The branch of Six Sigma that enables you to prevent defects from occurring in the first place through superior design based on the Voice of the Customer (VOC).

Design for Six Sigma (DFSS) - short version

Design for Six Sigma (DFSS) is a separate and emerging business-process management methodology related to traditional Six Sigma. While the tools and order used in Six Sigma require a process to be in place and functioning, DFSS has the objective of determining the needs of customers and the business, and driving those needs into the product solution so created. DFSS is relevant to the complex system/product synthesis phase, especially in the context of unprecedented system development. It is process generation in contrast with process improvement.

DMADV, Define – Measure – Analyze – Design – Verify, is sometimes synonymously referred to as DFSS. The traditional DMAIC (Define – Measure – Analyze – Improve – Control) Six Sigma process, as it is usually practiced, which is focused on evolutionary and continuous improvement manufacturing or service process development, usually occurs after initial system or product design and development have been largely completed. DMAIC Six Sigma as practiced is usually consumed with solving existing manufacturing or service process problems and removal of the defects and variation associated with defects. On the other hand, DFSS (or DMADV) strives to generate a new process where none existed, or where an existing process is deemed to be inadequate and in need of replacement. DFSS aims to create a process with the end in mind of optimally building the efficiencies of Six Sigma methodology into the process before implementation; traditional Six Sigma seeks for continuous improvement after a process already exists.

DFSS seeks to avoid manufacturing/service process problems by using advanced Voice of the Customer techniques and proper systems engineering techniques to avoid process problems at the outset (i.e., fire prevention). When combined, these methods obtain the proper needs of the customer, and derive engineering system parameter requirements that increase product and service effectiveness in the eyes of the customer.
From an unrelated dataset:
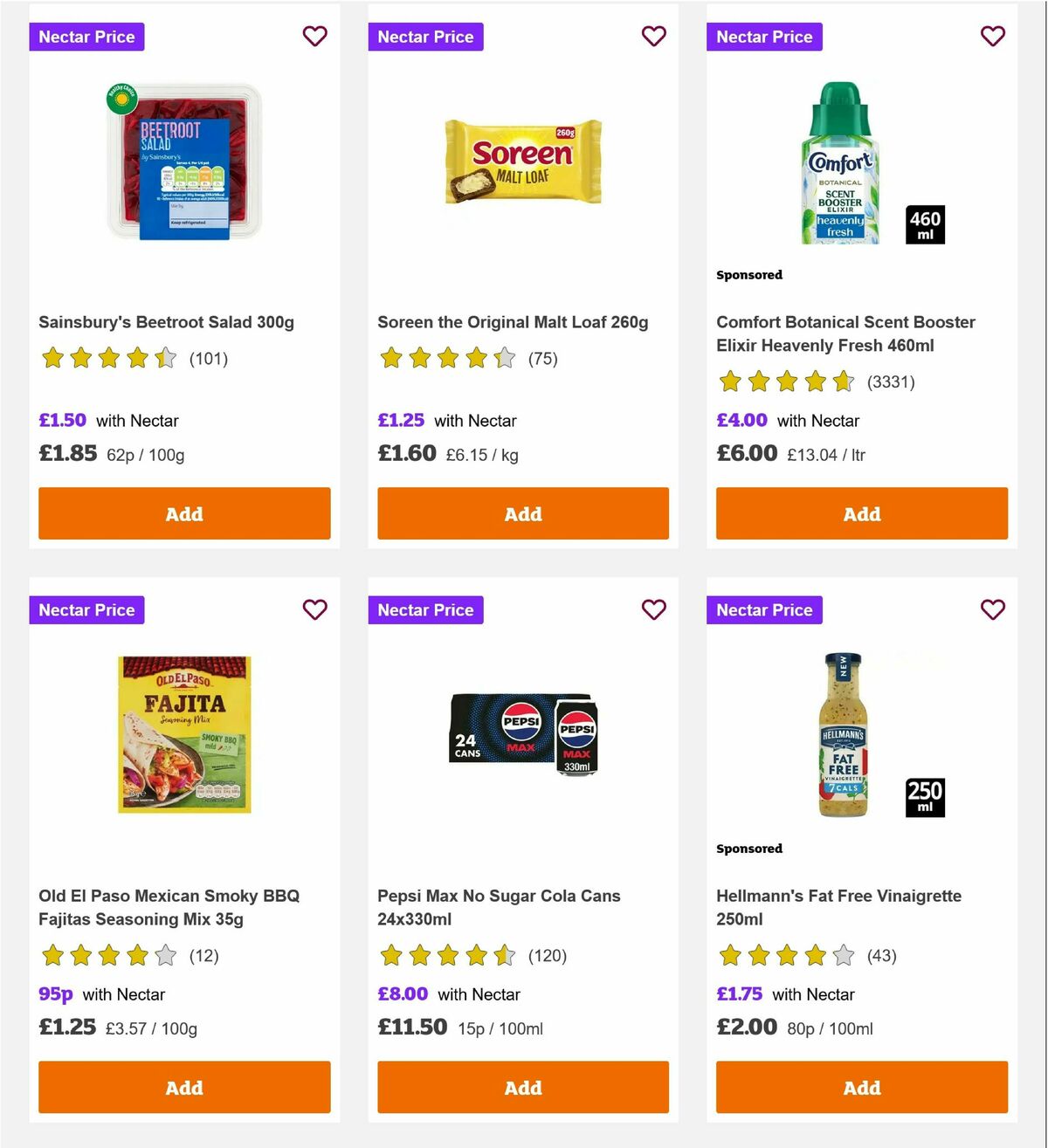Click the heart icon on Comfort Scent Booster
Image resolution: width=1048 pixels, height=1148 pixels.
click(x=993, y=36)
This yields products and services that provide greater customer satisfaction and increased market share.These techniques also include tools and processes to predict, model and simulate the product delivery system (the processes/tools, personnel and organization, training, facilities, and logistics to produce the product/service) as well as the analysis of the developing system life cycle itself to ensure customer satisfaction with the proposed system design solution. In this way, DFSS is closely related to systems engineering, operations research (solving the Knapsack problem), systems architecture and concurrent engineering.

DFSS is largely a design activity requiring specialized tools including: quality function deployment (QFD), axiomatic design, TRIZ, Design for X, design of experiments (DOE), Taguchi methods, tolerance design, Robustification and response surface methodology. While these tools are sometimes used in the classic DMAIC Six Sigma process, they are uniquely used by DFSS to analyze new and unprecedented systems/products.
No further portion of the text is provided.